Her eyes suddenly filled with tears. She blinked and they rolled down her face, catching Blume off guard. He had not heard any wavering or cracking in her voice. He wondered if they were genuine. D’Amico had never believed in anyone’s tears. He used to say it was the one thing Blume had to learn from him. But Blume believed they were always at least a bit true. Sadness was the one thing you could depend on.

Her voice still steady, Manuela said, “Sorry. It’s such a waste. I was not expecting to break down in front of you.” She flicked the tears off her cheeks with her thumbs. “You asked a moment ago if I was like my father.”

Blume nodded.

“Let me tell you about something that happened when I was a child. Then you can judge for yourself,” said Manuela. “I always liked dogs. I got my first one, a border collie, or mostly collie with a bit of something else thrown in, on my ninth birthday. I was fond of it, but never got round to naming it, and my parents never suggested I gave it a name. When I was ten and a half-maybe you’ve checked up on all this already? — my mother was killed.”

“No,” said Blume. “I haven’t read-I only just found out who you are.”

“In a house invasion,” she said. “It wasn’t in Rome. They’d gone to Foggia. Why the fuck anyone would willingly go to Foggia is a mystery. Business, I suppose. Anyhow, the house belonged to a great uncle or something of my father’s. Look, none of that matters. She got shot dead during a robbery.”

“That’s what happened?”

“It was an anomalous event.”

“Anomalous. That’s a strange choice of word.”

“It’s the one my father used at the time. I remember I didn’t know what it meant. Sometimes I still don’t,” said Manuela. “My father never found out who did it.”

“Did the police?”

She looked at him like he was a simpleton.

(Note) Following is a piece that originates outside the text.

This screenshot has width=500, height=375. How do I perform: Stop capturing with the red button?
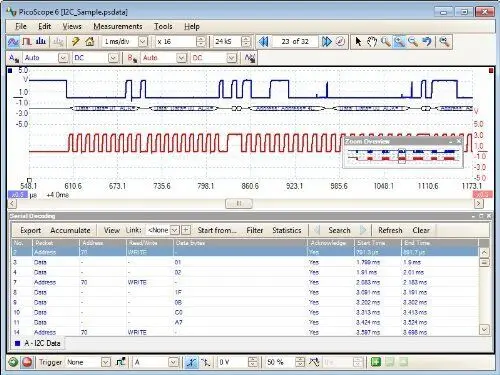27,362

“I’ll take that as a no,” said Blume.

“After the funeral, a few weeks after the funeral, I think it was, I asked my father if I could name the dog Eleonora, which was my mother’s name. I was a kid. Anyhow, my father freaked. Like I have never seen him do since. Said he was going to kill the beast, how could I dishonor my own mother in that way. He screamed at me. Then he didn’t talk to me for weeks. Finally, one day he comes up to me and tells me it’s time the dog had a name, a Russian name: Laika.”

“That was the first dog in space,” Blume said.

Manuela paused and peered at him in search of irony. “Yes, Commissioner. Anyhow, my point is that became her official name only.”

She bent down and stroked the dog on the floor with her hand as she continued in a lower voice. “Sometimes, when I was walking her in an open field or on a dark street, and could be sure no one was around to hear, I’d call the dog by my mother’s name, Eleonora.”

Blume looked at the silky creature flopped on the parquet.

“It’s not her, if that’s what you’re thinking.”

“No. I suppose not. Laika would be a few hundred dog years old by now, I suppose.”

“Thanks. I must look great today.”

“Came out wrong. I’m not very good with dogs and their years. So Laika-Eleonora died.”

“She got run over by a car. It was a hit and run. The guy braked after he smashed into Laika, then thought better of it and sped on.”

“Too bad.”

“I was twelve when it happened. It was slightly more than a year after my mother had died.”

“Children shouldn’t have to suffer such losses.”